Water balance and accounting for the Eastern Nile using advanced methodologies

From the 14th to 16th of November 2016, a workshop on “Water balance and accounting for the Eastern Nile using advanced methodologies” was hosted by the Water Research Center (WRC), University of Khartoum. This workshop was sponsored by the Center for Natural Resources and Development (CNRD) at the ITT, Cologne University of Applied Sciences.

The workshop gathered participants from Ethiopia, Sudan and Egypt, who come from academia and governmental bodies. In the three day workshop, intensive sessions of presentations and discussion were conducted. The main theme was investigating the potentiality of using advanced methodologies, products and tools in water balance and accounting for the Eastern Nile region.

The sessions included presentations covering a wide spectrum of data, methods and tools which could be useful in developing accurate water balance and water accounting for this area. Among others, sessions included cases on using remote sensing to estimate actual evapotranspiration and rainfall and evaluating hydrological models. Several participants showed applications of using remote sensing to manage surface water and groundwater, and many applications on identifying potential water harvesting sites.   

Many participants contributed to the theme by showing case studies of real applications of products, methods and tools. For instance, using remote sensing data to advance multi-criteria drought index, and using satellite-based actual evapotranspiration to analyze the efficiency of water use in agricultural schemes. Moreover, validation of open-source precipitation data on river basin level and using these data for water accounting in the Nile basin region were presented and discussed extensively.

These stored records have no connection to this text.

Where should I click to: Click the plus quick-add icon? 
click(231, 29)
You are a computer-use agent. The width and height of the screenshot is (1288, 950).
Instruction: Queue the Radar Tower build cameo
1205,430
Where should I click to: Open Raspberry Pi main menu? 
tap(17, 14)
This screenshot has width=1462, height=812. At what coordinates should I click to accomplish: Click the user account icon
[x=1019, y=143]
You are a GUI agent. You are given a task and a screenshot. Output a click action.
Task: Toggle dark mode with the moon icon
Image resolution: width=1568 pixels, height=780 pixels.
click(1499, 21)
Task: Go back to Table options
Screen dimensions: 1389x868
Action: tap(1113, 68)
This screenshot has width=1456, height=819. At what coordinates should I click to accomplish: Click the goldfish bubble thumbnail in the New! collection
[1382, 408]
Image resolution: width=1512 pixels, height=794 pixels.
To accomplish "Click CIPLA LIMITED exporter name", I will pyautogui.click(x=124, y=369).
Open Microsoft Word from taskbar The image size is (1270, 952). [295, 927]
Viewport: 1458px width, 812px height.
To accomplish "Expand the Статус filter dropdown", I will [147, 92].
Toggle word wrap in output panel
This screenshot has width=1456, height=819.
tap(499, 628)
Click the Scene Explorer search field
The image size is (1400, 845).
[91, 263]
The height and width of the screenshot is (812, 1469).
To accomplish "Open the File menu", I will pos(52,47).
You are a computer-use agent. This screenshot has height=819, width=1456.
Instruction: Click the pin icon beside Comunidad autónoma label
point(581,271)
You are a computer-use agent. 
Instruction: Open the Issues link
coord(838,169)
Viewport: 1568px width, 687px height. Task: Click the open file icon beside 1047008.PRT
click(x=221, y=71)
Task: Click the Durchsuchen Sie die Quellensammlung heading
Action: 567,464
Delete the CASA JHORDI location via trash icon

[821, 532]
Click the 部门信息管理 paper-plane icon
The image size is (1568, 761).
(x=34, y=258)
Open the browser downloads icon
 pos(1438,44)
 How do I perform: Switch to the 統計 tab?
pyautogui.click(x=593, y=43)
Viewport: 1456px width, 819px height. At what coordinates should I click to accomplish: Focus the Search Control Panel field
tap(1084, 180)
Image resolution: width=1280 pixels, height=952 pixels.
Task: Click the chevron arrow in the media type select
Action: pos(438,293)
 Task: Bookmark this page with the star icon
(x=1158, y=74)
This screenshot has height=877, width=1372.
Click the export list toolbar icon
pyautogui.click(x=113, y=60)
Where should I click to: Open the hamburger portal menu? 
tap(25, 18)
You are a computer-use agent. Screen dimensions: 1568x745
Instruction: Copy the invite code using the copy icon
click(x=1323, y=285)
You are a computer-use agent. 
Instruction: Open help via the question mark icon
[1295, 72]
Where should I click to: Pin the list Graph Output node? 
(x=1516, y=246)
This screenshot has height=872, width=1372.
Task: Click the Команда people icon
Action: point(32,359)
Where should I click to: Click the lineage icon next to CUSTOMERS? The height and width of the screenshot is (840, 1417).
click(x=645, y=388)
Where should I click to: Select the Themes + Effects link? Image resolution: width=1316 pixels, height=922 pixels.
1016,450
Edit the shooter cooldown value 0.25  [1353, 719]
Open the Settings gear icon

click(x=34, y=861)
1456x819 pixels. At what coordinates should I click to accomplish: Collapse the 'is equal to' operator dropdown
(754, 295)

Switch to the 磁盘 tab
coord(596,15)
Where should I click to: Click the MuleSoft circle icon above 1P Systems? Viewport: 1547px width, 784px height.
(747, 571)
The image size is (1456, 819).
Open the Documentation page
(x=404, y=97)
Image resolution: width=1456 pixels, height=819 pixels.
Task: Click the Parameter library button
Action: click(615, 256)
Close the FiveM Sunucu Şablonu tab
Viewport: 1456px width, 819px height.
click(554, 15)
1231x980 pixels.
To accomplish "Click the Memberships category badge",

Results of the fruitful discussions during this workshop emphasized the importance of advanced approaches in water resources management generally, and specifically in estimating water balance and conducting water accounts. One of the major outcomes of this workshop was developing a research concept using these advanced approaches for water accounting to ensure food security in the region. This research concept has potential to act as a collaborative effort, where researchers, governmental bodies and other stakeholders could work jointly in using these advanced data and tools and following these up-to-date methods. The ultimate goal of this research is to develop useful products needed by end users to ensure water and food security in this area.